- Task to complete -
What needs reproducing is the run of lines in the data below starting at the line with "The image size" and ending at the line with "Task: Click numeric size cell 14-16", both ends included. Copy it exactly, without pictures, and add nothing.

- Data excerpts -
═══
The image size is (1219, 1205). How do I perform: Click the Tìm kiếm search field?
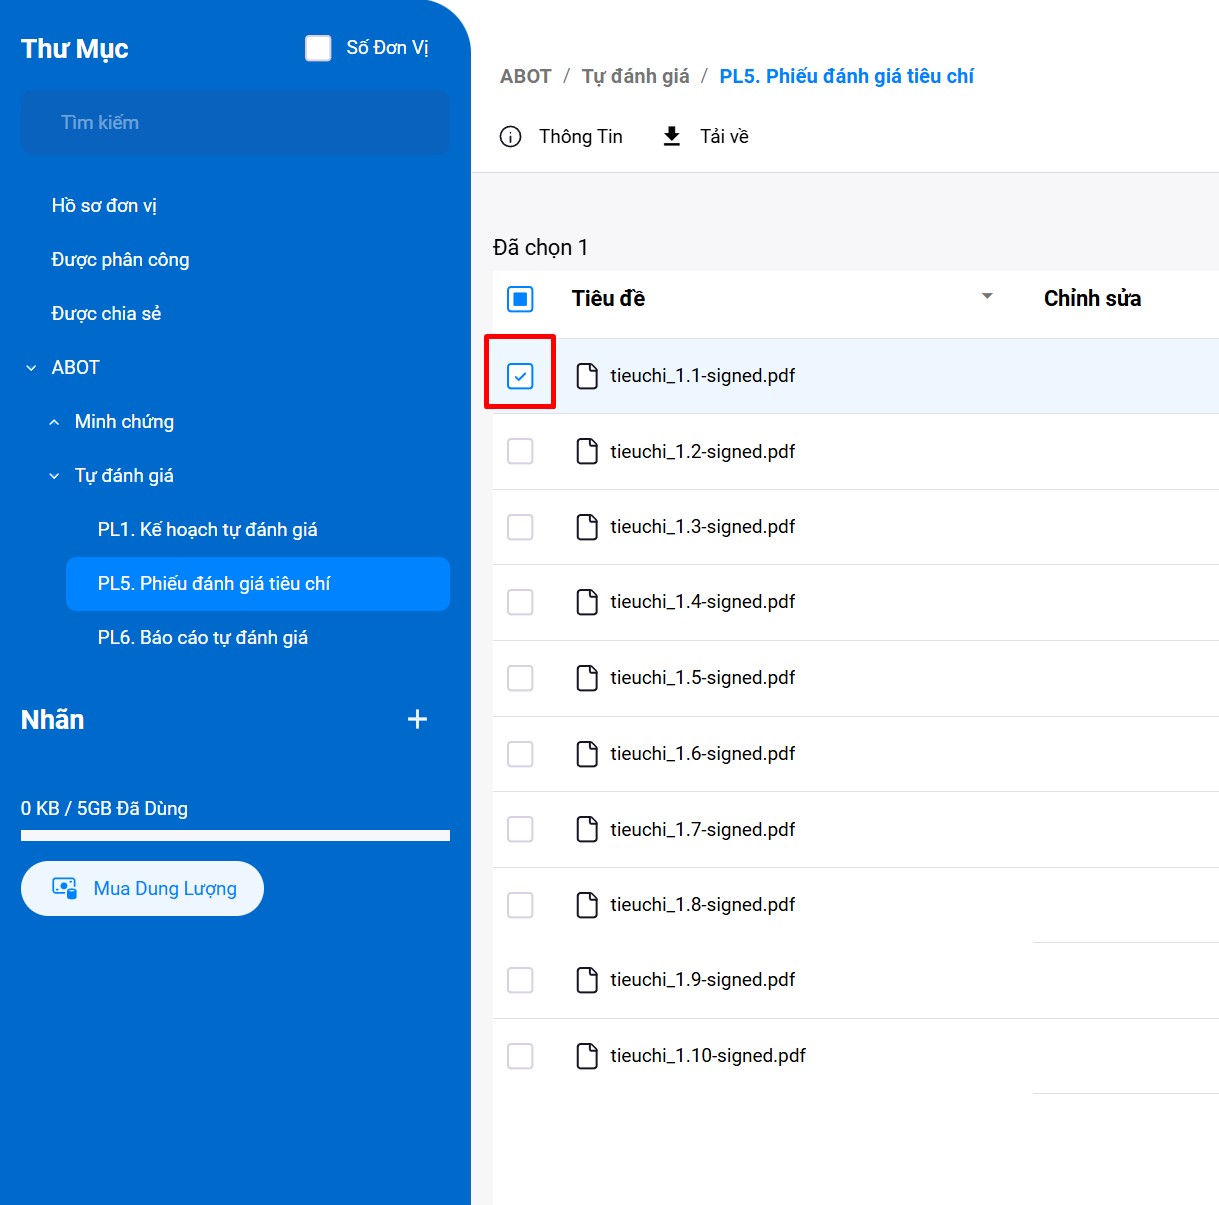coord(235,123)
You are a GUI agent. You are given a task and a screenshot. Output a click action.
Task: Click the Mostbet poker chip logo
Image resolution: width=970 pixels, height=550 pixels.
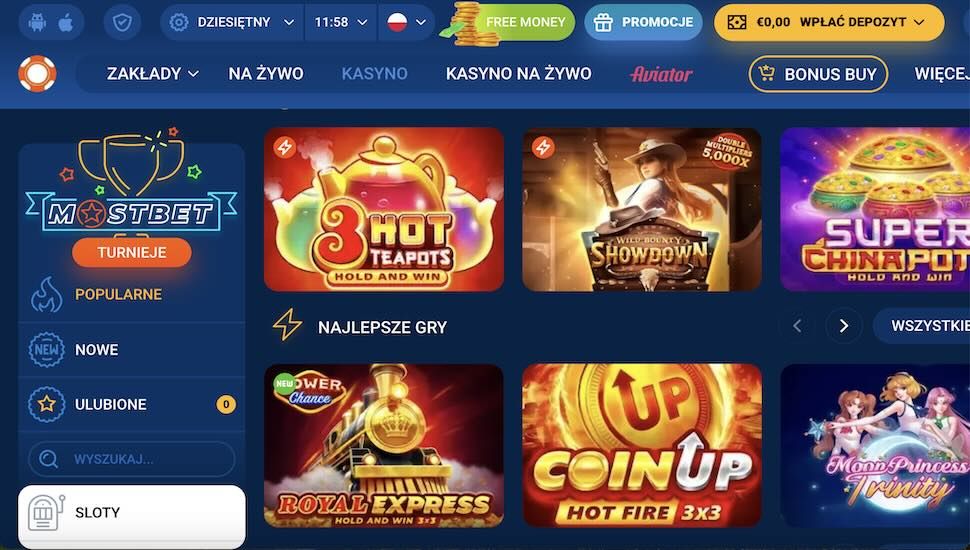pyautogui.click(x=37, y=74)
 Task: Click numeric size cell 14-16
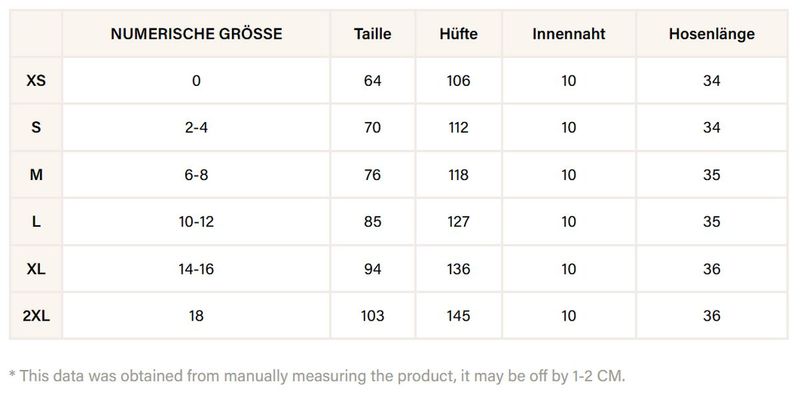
═══
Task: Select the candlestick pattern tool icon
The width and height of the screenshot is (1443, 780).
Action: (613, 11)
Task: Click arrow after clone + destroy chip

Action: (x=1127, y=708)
═══
- Worked solution -
The image size is (1219, 1205). How do I perform: Click the Tìm kiếm search field?
coord(235,123)
You are a GUI agent. You are given a task and a screenshot. Output a click action.
Task: Click the Mostbet poker chip logo
Image resolution: width=970 pixels, height=550 pixels.
pyautogui.click(x=37, y=74)
 Task: Click numeric size cell 14-16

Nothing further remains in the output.